O pop sempre foi a base da música de Adriano Cintra. Ainda que os registros lançados pelo Cansei De Se Sexy sejam o principal ponto de referência em se tratando do trabalho do músico/produtor, basta se concentrar nas melodias exploradas pelo Thee Butcher’s Orchestra ou em projetos assinados com Marcelo Jeneci e Marina Vello para perceber a capacidade do paulistano em transitar e brincar com gênero, sem necessariamente fazer disso um som descartável ou minimamente comum.
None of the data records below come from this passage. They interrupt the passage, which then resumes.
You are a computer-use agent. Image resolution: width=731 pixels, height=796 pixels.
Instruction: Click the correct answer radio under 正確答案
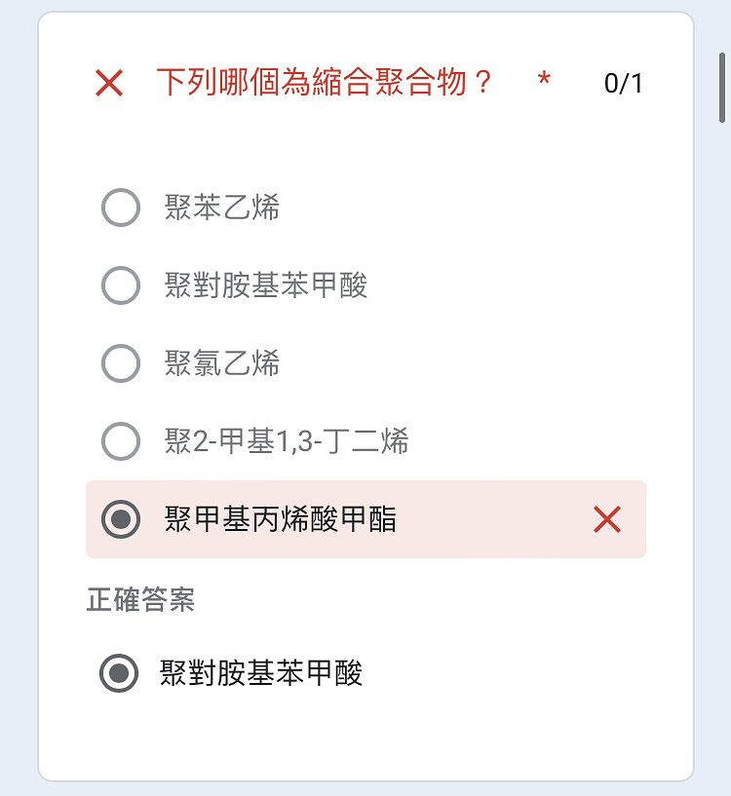pyautogui.click(x=119, y=673)
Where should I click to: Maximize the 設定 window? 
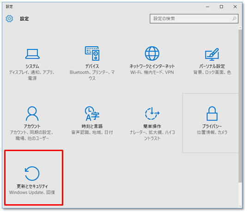pyautogui.click(x=221, y=6)
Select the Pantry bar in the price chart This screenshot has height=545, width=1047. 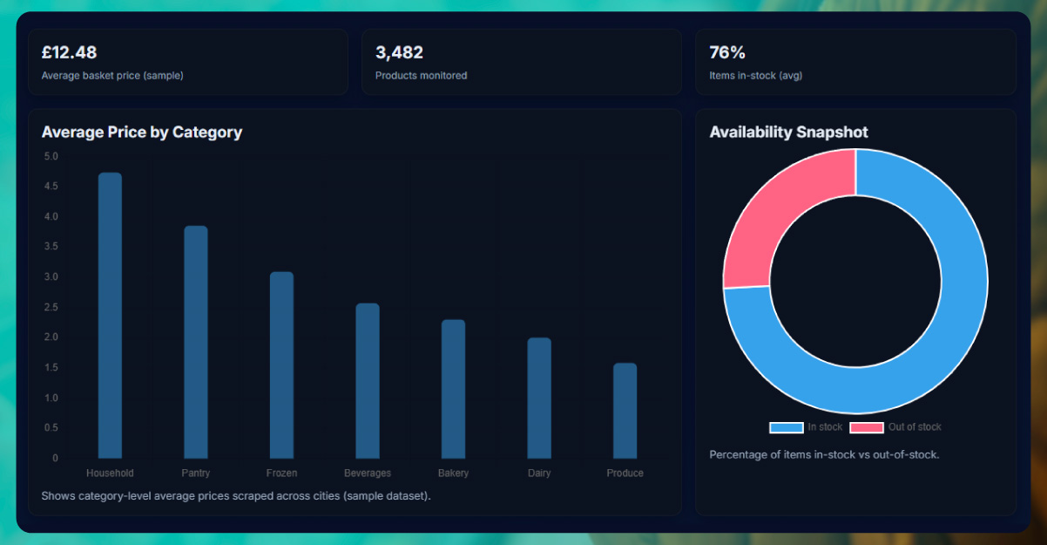195,342
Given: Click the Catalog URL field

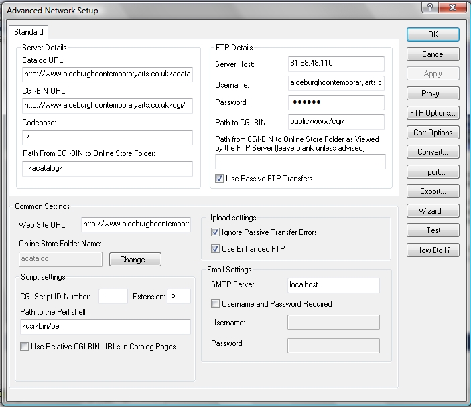Looking at the screenshot, I should [107, 74].
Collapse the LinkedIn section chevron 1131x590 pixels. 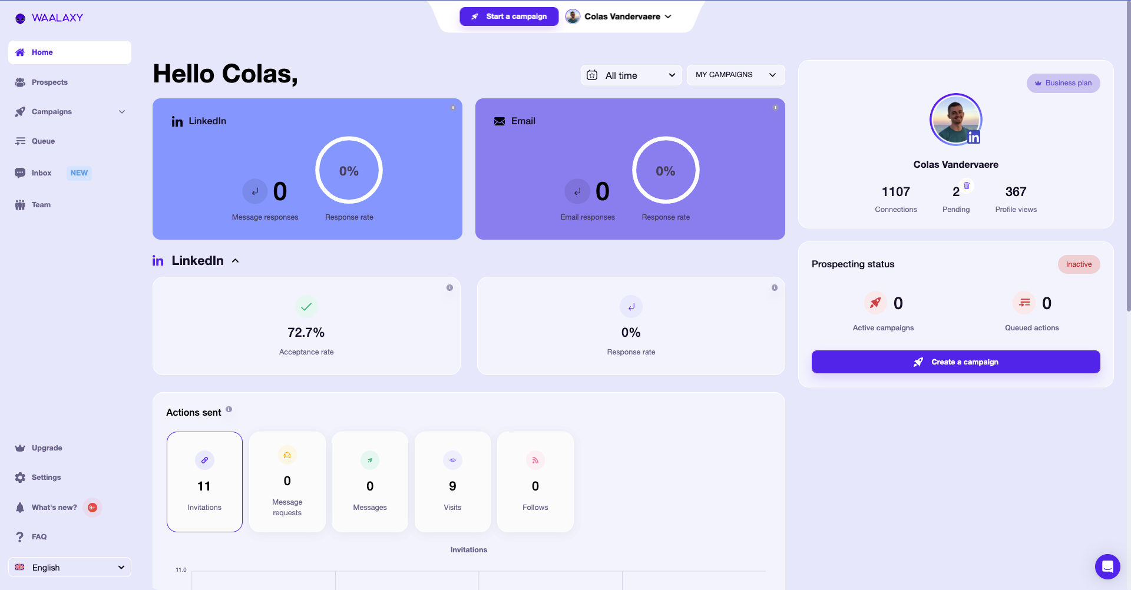236,261
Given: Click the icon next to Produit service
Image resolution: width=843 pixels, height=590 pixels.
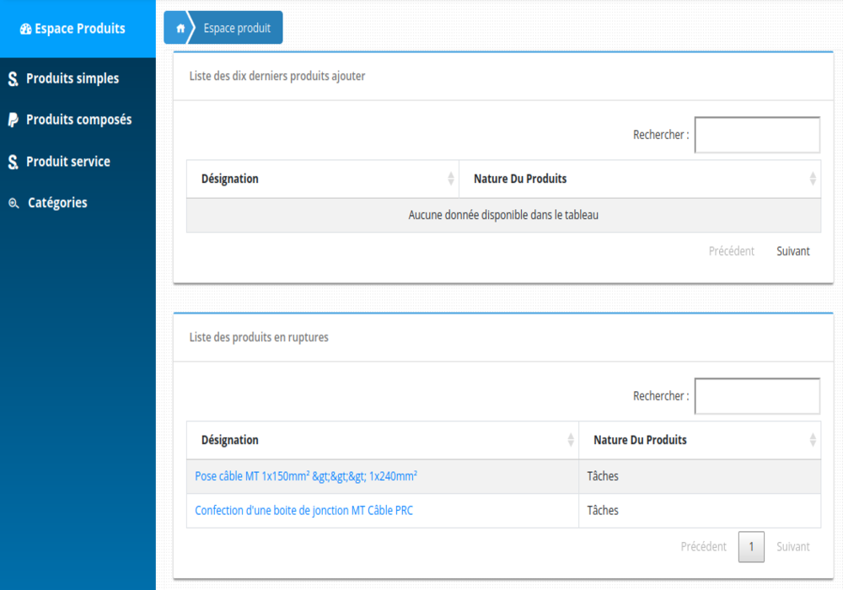Looking at the screenshot, I should point(13,162).
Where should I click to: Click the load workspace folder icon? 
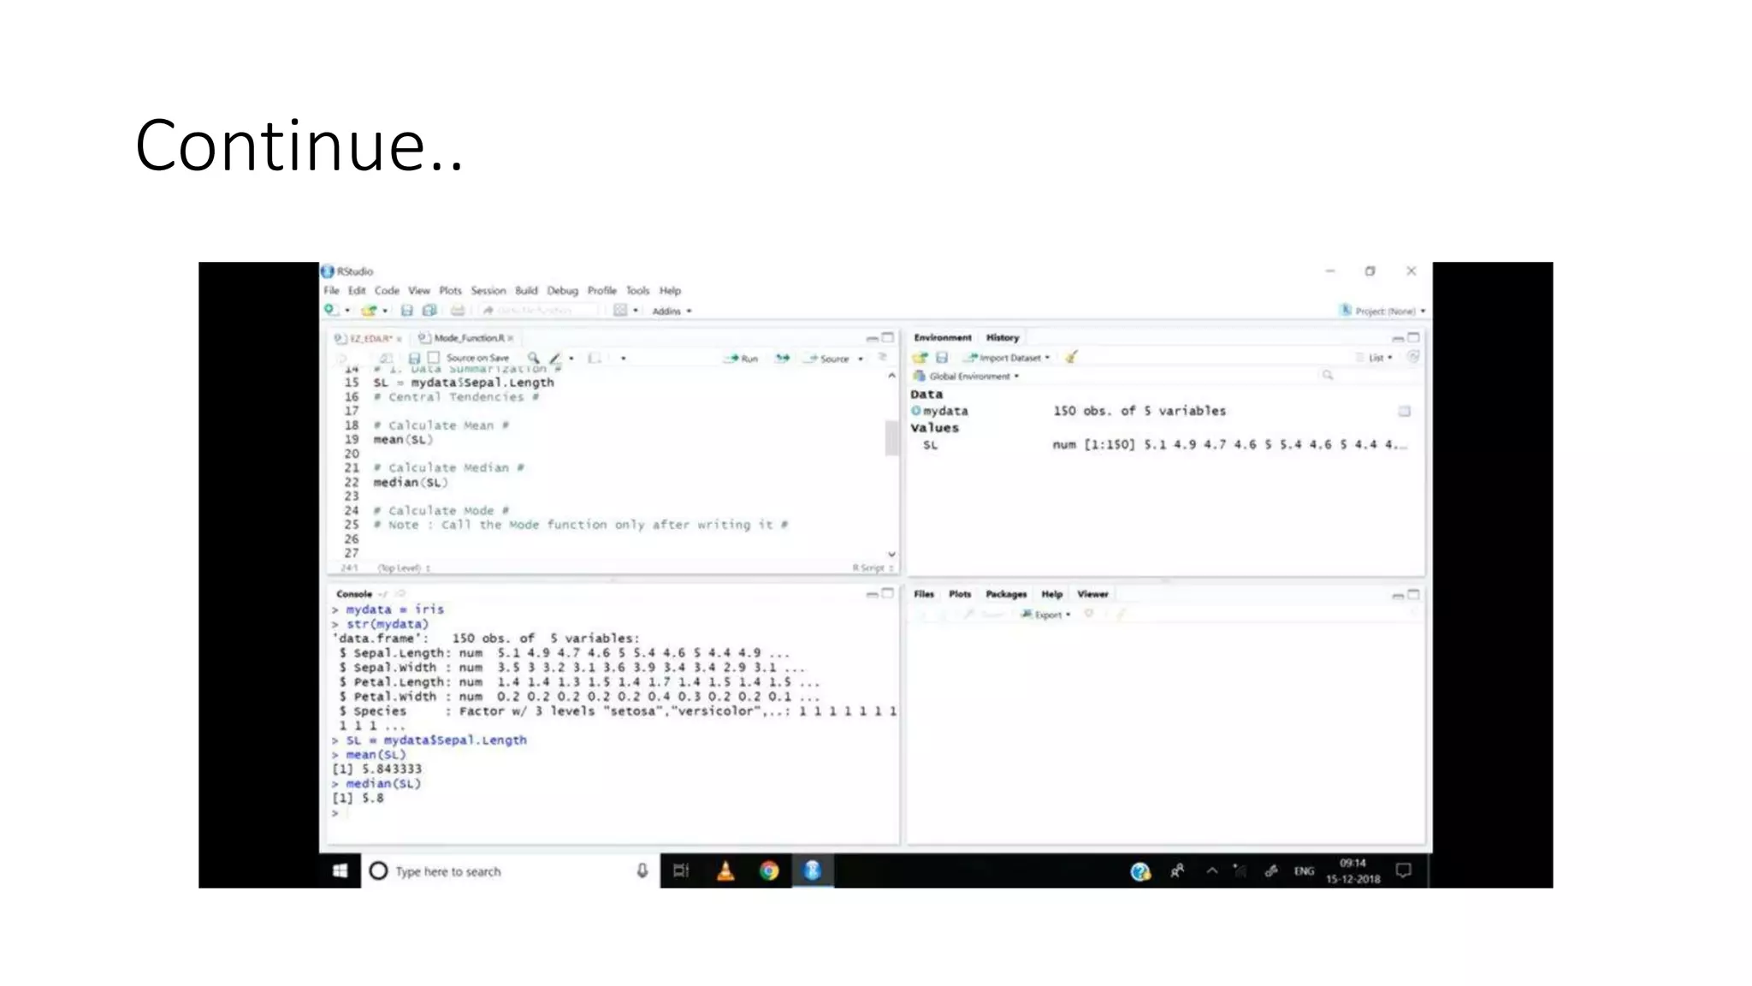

Com a chegada de Animal (2014, DeckDisc), primeiro registro em carreira solo, o pop não apenas funciona como a principal ferramenta para Cintra, como ainda se curva e é moldado de acordo com as exigências do versátil produtor. Letras grudentas, arranjos plásticos e todo um arsenal de referências feitas para grudar. Da música disco em 1970 (Desde o Início), passando pelos exageros dos anos 1980 (Não Ladrão), até alcançar a flexibilidade do estilo na década de 2000, cada curva da obra arremessa o ouvinte para um novo e divertido cenário musical.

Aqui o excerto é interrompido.